An LDAP query is the complete search request sent to a directory server. It includes the base DN, which stands for Distinguished Name and which is the unique identifier for an entry in the directory tree. The LDAP query also includes s earch scope, filter, and the list of attributes to return. An LDAP filter is specifically the expression within the query that defines which entries should match. The filter is one component of the broader LDAP query.
What is the difference between LDAP and Active Directory?
LDAP is an open protocol standard for accessing directory services. Active Directory is Microsoft's directory service implementation, which uses LDAP as one of its core protocols. Active Directory extends the standard LDAP schema with Microsoft-specific attributes such as userAccountControl, sAMAccountName, and msDS-PrincipalName that are not part of the base LDAP specification.
What port does LDAP use?
Standard LDAP uses port 389. LDAP over SSL (LDAPS) uses port 636. Active Directory also supports port 3268 for Global Catalog queries, which allows searching across all domains in a forest. LDAPS for Global Catalog uses port 3269.
Can an LDAP query search across multiple domains?
A standard LDAP query is scoped to a single domain. To search across all domains in an Active Directory forest, connect to the Global Catalog on port 3268 instead of a standard domain controller on port 389. The Global Catalog contains a partial attribute replica of every object across all domains in the forest.
Why does my LDAP query return no results even though the object exists?

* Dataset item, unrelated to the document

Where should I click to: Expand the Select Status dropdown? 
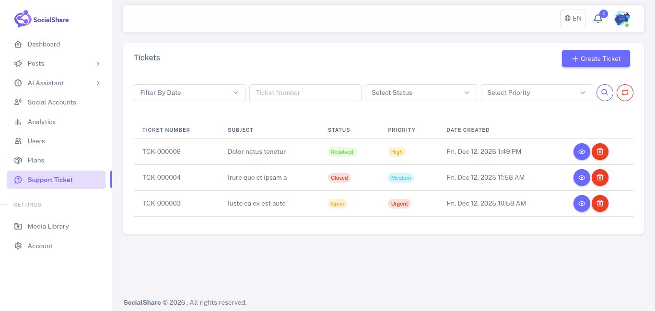point(421,92)
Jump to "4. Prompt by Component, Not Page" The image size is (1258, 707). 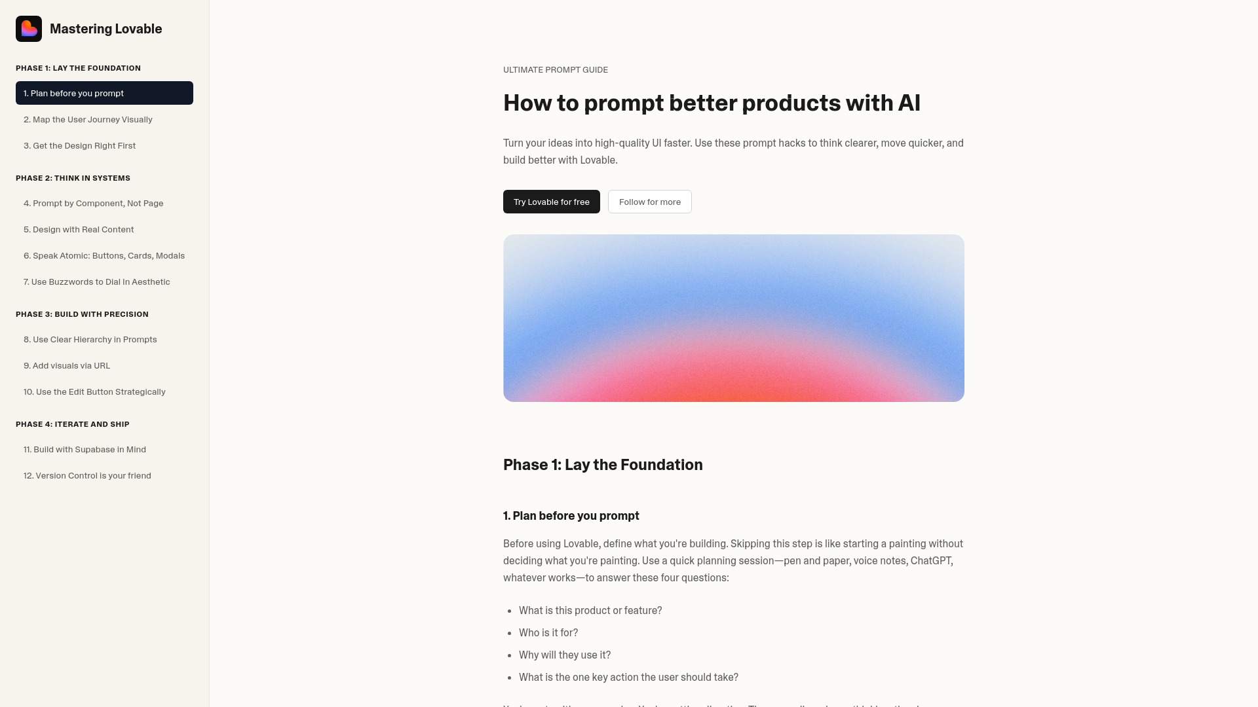coord(93,203)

The most common causes are a base DN that does not include the OU containing the object, a scope set to Base or One when Sub is needed, a filter that references an incorrect attribute name, or a bind account that lacks read permission on the target OU or object. Use LDP.exe to test each element of the query interactively to isolate the problem.
What is the default size limit for LDAP queries in Active Directory?
Active Directory returns a maximum of 1,000 entries per query by default. This limit is set by the MaxPageSize policy on the domain controller. To retrieve more than 1,000 results, use paged searches. Get-ADUser and Get-ADObject in PowerShell handle paging automatically. When using the DirectorySearcher class directly, set the PageSize property to a value greater than zero to enable paging.
What does DN mean in an LDAP query?
A Distinguished Name describes the full path from the entry to the root of the directory, expressed as a series of attribute-value pairs separated by commas. For example: CN=Jane Doe,OU=Sales,DC=example,DC=com. Each component of the DN from right to left describes a progressively more specific level of the directory hierarchy.